Rich countries must stop sucking nurses and doctors away from the poor countries that need them most, declared a recent editorial in The Lancet. Everyone agrees that it’s not a great thing to drain nursing and medical skills from countries where a quarter of adults are infected with a fatal virus that manifests itself though a host of other infectious diseases. But no-one can decide what to do about it.
The Africa Public Health Rights Alliance thinks the answer lies in raising salaries for health workers in African countries. Of course. But couldn’t we also take another approach, raising salaries for nurses in rich countries? Some 13,000 health workers trained in sub-Saharan African countries now practice in Australia, Britain, Canada and the U.S, and there are tens of thousands more from the Philppines, Latin America and the Caribbean.

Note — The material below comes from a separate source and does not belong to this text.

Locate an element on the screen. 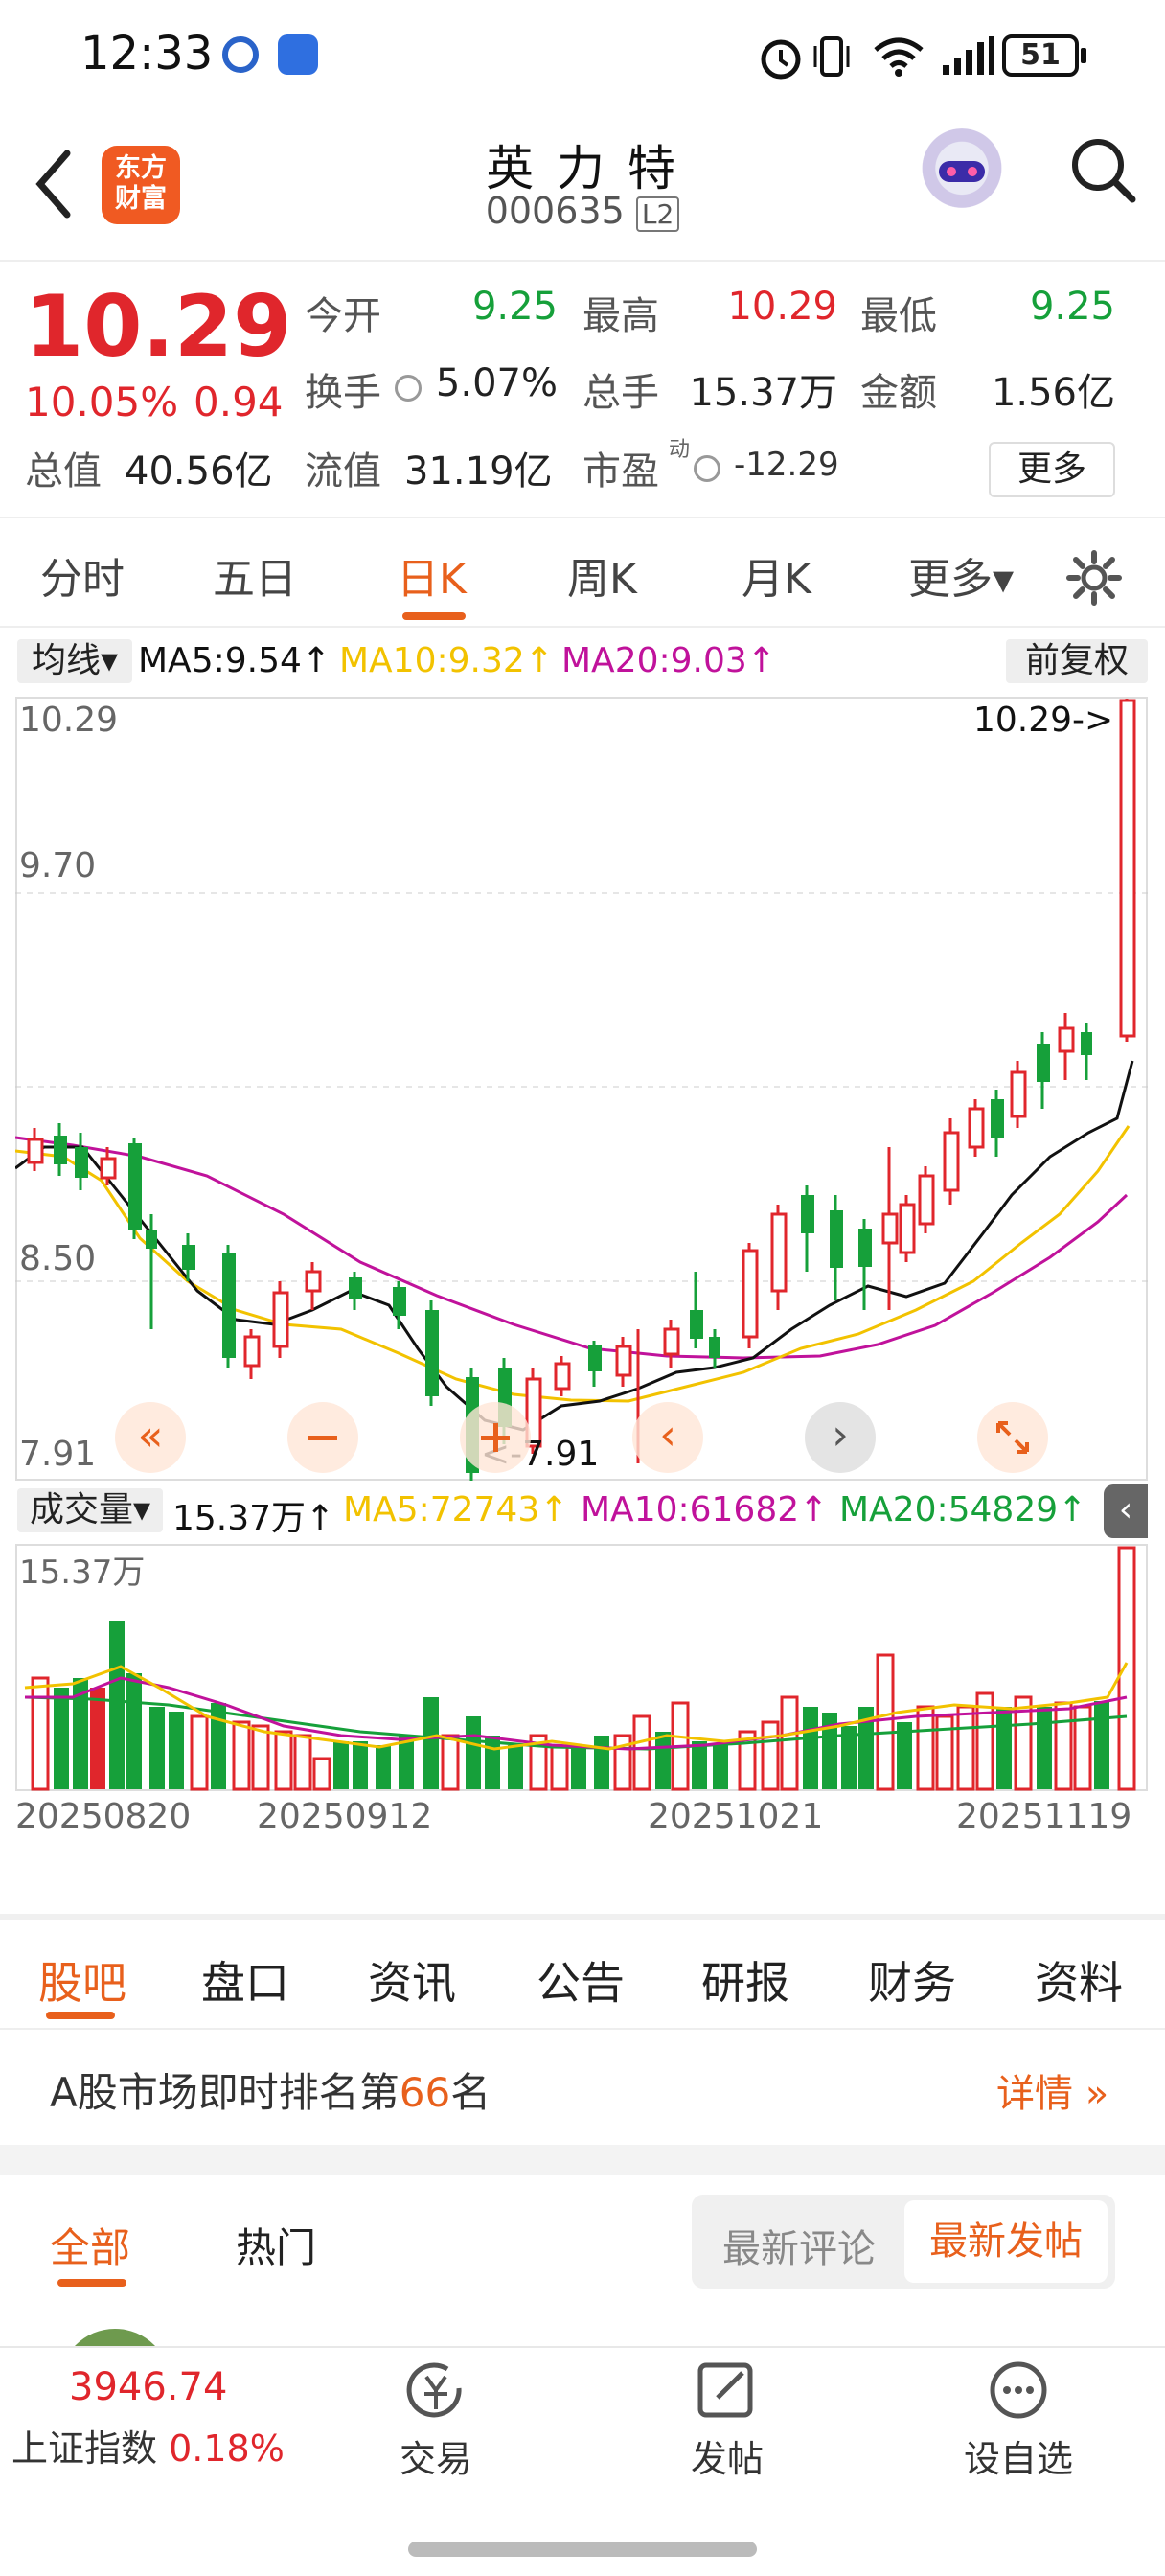  battery-icon: 51 is located at coordinates (1040, 56).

Those jobs are on offer to immigrants because people at home don’t want to do them. Natives of Manchester don’t want to work awkward hours wiping away sick people’s body fluids for £20,000 a year. Natives of Harare do. Zimbabwe could change that equation by raising salaries to a level close enough to £20,000 a year to remove the incentive for a local nurse to leave an under-resourced hospital in a poorly governed country with chronic health problems. Or Britain could change the equation by raising salaries close enough to a living wage to encourage more Brits to train as nurses, carers and doctors, reducing demand for African staff. Zimbabwe probably can’t afford to do what it needs to do to keep well-trained staff at home. Britain (and Canada and the US) could afford to reduce the demand for overseas staff by making the health industry more attractive to its nationals.